[Stored items]
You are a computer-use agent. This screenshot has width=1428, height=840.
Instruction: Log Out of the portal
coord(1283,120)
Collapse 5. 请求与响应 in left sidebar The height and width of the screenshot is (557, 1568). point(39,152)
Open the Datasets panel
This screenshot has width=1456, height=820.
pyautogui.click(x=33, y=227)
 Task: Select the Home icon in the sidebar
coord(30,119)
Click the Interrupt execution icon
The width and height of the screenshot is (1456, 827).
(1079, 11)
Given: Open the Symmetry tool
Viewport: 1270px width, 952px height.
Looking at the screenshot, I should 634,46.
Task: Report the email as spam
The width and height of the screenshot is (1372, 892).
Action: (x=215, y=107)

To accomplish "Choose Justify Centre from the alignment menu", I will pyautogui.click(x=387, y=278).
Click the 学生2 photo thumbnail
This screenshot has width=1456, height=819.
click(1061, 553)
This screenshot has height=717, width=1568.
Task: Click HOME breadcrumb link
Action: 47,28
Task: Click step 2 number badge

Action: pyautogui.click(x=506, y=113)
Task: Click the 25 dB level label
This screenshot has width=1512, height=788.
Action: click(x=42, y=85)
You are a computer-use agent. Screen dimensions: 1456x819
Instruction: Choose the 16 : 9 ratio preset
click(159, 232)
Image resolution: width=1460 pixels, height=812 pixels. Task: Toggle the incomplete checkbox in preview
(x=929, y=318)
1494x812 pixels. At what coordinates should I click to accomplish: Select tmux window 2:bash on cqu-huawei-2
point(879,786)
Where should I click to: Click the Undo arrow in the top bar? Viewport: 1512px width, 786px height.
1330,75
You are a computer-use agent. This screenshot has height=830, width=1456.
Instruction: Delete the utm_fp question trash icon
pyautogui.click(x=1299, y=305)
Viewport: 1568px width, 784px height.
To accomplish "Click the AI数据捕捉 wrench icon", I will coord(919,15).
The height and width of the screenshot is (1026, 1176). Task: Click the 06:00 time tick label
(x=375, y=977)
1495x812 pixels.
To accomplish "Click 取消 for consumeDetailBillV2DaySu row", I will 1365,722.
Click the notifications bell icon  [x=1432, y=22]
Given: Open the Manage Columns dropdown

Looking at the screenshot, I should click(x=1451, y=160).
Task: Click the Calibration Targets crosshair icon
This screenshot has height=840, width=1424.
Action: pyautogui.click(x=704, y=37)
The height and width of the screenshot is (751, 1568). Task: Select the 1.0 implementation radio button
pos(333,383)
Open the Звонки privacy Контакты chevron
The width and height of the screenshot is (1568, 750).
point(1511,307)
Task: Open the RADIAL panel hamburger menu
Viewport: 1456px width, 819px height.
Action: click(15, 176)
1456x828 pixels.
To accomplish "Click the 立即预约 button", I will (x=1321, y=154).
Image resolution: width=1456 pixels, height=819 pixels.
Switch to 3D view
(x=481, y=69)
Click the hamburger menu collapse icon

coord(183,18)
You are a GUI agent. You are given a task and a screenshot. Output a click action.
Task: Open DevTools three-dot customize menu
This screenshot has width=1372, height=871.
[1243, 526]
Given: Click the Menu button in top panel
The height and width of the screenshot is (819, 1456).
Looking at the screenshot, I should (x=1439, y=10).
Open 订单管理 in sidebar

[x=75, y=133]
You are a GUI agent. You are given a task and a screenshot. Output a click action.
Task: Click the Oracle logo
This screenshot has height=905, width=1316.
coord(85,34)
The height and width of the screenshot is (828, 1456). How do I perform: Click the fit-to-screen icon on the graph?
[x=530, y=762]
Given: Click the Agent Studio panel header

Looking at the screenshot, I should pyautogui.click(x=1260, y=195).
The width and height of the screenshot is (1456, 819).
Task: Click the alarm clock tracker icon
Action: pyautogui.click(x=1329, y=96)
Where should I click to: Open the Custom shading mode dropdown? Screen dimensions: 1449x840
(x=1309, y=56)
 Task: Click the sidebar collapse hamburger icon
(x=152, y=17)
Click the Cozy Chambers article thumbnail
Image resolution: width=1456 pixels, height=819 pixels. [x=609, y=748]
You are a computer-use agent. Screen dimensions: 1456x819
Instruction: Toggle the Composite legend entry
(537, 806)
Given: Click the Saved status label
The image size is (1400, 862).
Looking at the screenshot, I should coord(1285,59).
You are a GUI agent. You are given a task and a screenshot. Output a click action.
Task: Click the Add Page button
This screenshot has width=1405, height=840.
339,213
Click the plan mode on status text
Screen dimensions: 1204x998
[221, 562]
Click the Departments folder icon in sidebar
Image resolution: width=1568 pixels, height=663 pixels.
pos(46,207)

> _BRIEF_
Pull out all lines of the data with the string "computer".

> _ANSWER TO THE PROBLEM_
You are a computer-use agent. This screenshot has width=1428, height=840.
You are a computer-use agent. Screen dimensions: 1456x819
You are a computer-use agent. This screenshot has height=830, width=1456.
You are a computer-use agent. Screen dimensions: 1456x819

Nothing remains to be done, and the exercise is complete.